Kanser hastası olan Natallie Evans, 2001 yılında kanser tedavisi görmeye başlarken, embriyolarını dondurmuştu. Kanser tedavisi, Evans'ın doğal yollardan çocuk sahibi olma ihtimalini ortadan kaldırdı. Ancak Evans ve sevgilisi Howard Johnston aradan geçen sürede ayrıldılar ve Johnston kendi spermleri ile döllenen embriyoların kullanılması için rıza göstermeyi reddetti. Embriyoların kullanılabilmesi için her iki tarafın da rızası gerekiyor. 30'lu yaşlarını süren Evans önce İngiltere'de tüm hukuk yollarını denedi, ancak embriyoları kullanma izni alamadı.

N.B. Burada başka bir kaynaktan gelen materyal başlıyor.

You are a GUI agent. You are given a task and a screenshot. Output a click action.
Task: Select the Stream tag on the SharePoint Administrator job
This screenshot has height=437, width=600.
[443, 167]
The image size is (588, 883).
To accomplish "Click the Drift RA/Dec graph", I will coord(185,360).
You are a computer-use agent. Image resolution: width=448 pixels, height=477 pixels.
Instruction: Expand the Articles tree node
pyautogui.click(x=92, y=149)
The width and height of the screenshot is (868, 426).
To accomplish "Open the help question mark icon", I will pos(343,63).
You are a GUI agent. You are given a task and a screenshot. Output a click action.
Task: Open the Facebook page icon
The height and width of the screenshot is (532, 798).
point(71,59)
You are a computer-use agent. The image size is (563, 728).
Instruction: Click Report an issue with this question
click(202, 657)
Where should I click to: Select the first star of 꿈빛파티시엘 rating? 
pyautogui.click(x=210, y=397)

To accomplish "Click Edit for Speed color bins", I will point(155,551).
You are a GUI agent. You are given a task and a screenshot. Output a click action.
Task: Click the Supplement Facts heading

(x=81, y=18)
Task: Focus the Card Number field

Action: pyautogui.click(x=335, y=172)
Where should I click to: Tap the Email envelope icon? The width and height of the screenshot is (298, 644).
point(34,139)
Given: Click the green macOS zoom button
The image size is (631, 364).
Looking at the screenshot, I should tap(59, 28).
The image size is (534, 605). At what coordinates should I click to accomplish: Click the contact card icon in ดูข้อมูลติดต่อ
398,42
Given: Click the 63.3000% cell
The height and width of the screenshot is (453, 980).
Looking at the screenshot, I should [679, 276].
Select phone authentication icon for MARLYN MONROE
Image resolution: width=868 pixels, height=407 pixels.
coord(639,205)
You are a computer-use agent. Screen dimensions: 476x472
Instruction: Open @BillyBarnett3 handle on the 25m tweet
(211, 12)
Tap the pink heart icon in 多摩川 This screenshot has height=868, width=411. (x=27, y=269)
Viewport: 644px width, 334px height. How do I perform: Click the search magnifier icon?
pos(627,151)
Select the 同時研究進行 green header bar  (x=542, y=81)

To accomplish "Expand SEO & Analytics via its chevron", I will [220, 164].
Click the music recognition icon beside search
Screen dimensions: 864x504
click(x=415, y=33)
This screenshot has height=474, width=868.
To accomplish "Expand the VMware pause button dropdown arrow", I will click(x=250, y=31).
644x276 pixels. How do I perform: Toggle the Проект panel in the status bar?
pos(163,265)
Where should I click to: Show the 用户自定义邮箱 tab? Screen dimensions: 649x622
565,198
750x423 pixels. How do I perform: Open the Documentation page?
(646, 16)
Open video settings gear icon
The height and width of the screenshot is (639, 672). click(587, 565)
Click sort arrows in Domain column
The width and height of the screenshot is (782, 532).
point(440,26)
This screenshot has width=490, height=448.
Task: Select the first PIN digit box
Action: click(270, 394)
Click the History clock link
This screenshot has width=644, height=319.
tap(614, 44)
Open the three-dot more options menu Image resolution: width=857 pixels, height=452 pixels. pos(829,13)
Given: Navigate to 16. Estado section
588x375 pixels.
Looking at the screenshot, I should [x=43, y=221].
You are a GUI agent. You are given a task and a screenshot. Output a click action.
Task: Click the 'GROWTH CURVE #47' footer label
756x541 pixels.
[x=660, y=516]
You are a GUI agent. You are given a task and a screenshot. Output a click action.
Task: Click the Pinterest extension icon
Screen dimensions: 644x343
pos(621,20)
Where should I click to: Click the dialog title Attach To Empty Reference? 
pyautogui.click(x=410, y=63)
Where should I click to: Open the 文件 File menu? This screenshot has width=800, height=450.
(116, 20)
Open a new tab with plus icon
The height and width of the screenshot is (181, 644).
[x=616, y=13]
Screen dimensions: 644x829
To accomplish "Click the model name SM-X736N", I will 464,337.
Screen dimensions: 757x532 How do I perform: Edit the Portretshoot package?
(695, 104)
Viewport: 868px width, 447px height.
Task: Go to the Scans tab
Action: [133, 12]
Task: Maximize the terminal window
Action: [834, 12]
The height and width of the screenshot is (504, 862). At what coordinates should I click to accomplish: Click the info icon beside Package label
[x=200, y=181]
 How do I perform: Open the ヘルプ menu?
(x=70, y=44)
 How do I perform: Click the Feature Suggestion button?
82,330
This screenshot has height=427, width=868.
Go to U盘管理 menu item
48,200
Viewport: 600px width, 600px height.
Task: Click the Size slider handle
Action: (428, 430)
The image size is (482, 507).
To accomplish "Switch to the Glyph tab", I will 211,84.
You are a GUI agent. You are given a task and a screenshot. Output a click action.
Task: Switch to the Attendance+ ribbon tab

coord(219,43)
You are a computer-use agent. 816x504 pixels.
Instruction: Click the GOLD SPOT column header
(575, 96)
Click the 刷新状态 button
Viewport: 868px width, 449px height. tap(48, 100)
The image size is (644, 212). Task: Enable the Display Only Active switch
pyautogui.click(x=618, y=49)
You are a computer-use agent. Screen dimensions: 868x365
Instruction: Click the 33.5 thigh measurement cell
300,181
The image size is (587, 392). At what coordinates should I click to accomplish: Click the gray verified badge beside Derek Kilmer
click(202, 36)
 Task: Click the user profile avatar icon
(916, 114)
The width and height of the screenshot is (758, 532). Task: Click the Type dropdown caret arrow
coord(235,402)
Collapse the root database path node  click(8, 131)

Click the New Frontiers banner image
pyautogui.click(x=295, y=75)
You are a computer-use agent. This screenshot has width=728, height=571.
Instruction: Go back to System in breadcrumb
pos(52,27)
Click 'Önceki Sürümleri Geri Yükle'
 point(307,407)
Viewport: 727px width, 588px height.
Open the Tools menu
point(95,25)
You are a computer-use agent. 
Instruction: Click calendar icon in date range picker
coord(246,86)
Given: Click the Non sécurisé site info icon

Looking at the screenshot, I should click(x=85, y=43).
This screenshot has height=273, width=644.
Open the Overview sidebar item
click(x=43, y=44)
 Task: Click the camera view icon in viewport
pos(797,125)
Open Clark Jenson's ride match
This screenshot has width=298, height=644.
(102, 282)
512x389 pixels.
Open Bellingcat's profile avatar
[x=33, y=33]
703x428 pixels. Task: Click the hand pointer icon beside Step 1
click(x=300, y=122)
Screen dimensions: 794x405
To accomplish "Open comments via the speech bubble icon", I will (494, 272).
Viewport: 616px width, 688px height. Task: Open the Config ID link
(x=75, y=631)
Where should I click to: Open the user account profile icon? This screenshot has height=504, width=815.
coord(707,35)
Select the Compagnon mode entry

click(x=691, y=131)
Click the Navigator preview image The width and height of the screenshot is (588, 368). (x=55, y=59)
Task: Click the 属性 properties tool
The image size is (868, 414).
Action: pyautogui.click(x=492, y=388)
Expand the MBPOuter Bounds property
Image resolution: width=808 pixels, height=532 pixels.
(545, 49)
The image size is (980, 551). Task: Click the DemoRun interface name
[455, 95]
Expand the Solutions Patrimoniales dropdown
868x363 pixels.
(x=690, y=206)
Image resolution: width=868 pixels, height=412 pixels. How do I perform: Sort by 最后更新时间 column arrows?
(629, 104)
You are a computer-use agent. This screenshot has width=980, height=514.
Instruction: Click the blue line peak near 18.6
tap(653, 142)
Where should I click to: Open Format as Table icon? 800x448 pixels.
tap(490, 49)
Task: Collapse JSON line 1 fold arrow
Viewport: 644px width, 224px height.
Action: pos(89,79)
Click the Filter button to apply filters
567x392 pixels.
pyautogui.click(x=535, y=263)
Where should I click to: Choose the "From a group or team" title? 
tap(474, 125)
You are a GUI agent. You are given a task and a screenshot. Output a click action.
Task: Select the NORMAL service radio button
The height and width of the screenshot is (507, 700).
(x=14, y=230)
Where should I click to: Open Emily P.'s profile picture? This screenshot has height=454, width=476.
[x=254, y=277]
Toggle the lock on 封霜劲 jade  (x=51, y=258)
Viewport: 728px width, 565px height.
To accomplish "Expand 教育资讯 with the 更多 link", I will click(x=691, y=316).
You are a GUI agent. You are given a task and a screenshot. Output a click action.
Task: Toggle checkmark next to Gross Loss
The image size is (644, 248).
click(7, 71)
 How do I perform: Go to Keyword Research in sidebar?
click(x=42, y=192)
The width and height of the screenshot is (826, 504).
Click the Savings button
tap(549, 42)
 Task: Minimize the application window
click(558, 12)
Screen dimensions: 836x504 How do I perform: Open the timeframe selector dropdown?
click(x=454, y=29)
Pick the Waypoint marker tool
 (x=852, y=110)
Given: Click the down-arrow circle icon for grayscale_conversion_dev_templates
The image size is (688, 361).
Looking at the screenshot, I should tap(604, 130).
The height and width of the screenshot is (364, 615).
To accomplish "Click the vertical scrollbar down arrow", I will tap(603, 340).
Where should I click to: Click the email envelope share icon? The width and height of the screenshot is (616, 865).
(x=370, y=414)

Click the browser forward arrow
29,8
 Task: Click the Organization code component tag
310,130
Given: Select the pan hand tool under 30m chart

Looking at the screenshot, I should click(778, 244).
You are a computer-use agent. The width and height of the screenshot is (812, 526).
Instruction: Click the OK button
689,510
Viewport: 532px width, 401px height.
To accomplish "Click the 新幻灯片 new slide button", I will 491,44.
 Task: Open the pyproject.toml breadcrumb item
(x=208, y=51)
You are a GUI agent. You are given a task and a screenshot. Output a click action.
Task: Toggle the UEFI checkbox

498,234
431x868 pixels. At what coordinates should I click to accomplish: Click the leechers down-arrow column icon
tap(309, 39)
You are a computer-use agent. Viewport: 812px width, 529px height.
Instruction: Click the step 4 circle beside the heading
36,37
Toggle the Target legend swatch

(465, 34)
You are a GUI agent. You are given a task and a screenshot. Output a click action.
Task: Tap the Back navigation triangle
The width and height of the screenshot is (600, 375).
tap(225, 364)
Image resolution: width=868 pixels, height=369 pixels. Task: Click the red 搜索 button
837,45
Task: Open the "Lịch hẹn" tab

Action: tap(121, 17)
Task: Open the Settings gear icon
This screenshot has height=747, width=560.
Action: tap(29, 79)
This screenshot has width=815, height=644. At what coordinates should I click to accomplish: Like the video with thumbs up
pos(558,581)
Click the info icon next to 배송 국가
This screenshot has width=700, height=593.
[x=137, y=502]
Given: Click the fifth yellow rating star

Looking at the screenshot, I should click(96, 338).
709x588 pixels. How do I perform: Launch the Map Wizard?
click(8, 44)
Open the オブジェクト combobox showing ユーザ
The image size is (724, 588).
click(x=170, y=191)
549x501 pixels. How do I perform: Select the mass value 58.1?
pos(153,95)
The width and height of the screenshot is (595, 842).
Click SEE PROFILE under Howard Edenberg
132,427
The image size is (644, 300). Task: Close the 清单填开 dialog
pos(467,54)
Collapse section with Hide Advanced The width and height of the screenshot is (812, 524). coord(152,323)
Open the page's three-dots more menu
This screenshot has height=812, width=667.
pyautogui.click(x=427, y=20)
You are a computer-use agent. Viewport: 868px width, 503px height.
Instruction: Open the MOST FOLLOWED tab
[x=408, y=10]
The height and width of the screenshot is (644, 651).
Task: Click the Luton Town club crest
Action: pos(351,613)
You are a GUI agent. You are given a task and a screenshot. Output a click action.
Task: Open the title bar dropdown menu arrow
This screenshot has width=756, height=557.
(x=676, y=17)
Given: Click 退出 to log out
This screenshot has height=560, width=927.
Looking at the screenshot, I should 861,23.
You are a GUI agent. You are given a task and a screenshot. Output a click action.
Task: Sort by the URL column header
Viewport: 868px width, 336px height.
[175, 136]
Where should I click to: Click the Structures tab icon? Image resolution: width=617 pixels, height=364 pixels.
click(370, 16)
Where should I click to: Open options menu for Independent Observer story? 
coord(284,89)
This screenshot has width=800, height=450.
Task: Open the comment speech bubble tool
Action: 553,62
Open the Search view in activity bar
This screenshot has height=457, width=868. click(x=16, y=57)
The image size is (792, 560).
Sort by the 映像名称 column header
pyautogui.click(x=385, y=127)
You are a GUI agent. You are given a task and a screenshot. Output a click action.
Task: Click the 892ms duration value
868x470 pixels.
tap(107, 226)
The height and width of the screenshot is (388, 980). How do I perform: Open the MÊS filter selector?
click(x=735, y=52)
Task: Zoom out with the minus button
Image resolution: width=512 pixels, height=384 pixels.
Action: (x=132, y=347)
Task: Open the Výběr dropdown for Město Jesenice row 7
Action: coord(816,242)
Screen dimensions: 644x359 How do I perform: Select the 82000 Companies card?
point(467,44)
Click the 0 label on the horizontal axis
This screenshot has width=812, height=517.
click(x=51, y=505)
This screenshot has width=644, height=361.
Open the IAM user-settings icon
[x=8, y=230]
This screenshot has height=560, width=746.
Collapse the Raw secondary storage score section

Bunun üzerine Evans, Johnston'ın çocuk sahibi olmasını engelleyerek insan haklarını ihlal ettiği gerekçesiyle Avrupa İnsan Hakları Mahkemesi'ne başvurdu. Mahkeme'nin yedi yargıcı ise Evans'ın durumunu anlayışla karşıladıklarını belirtmekle beraber, "bir tarafın rıza göstermemesi" halinin "bir aile yaşamı kurma hakkı"ndan üstün olduğuna hükmetti.Mahkeme ayrıca, embriyoların da tek başlarına yaşam hakkı bulunmadığını bildirdi. Bununla beraber mahkeme daha önce İngiliz mahkemelerince alınan embriyoların derhal yokedilmesi yolundaki bir kararın yürürlüğünün durdurulması halinin devamını talep etti. Böylece Evans AİHM içinde temyiz yolu kullanırken, embriyoların yokedilmemiş olması hedefleniyor. Howard Johnston mahkemenin kararını "sağduyunun üstün gelmesi" olarak ifade etti ve kendisinin de "ne zaman çocuk sahibi olup olmayacağına karar verme hakkı" bulunduğunu söyledi.
İngiliz yasaları bu gibi uygulamaların her aşamasında her iki tarafın da rıza göstermesini gerektiriyor. Evans ise başta bu uygulamaya katılan Johnston'ın sonradan vazgeçmesinin adil olmadığını savunuyordu. Embriyolar 2006 Ekim ayına dek donmuş halde tutulmaya devam edilecek. Ancak bu tarihte, İngiliz yasalarının öngördüğü azami beş yıl muhafaza süresi dolmuş olacak.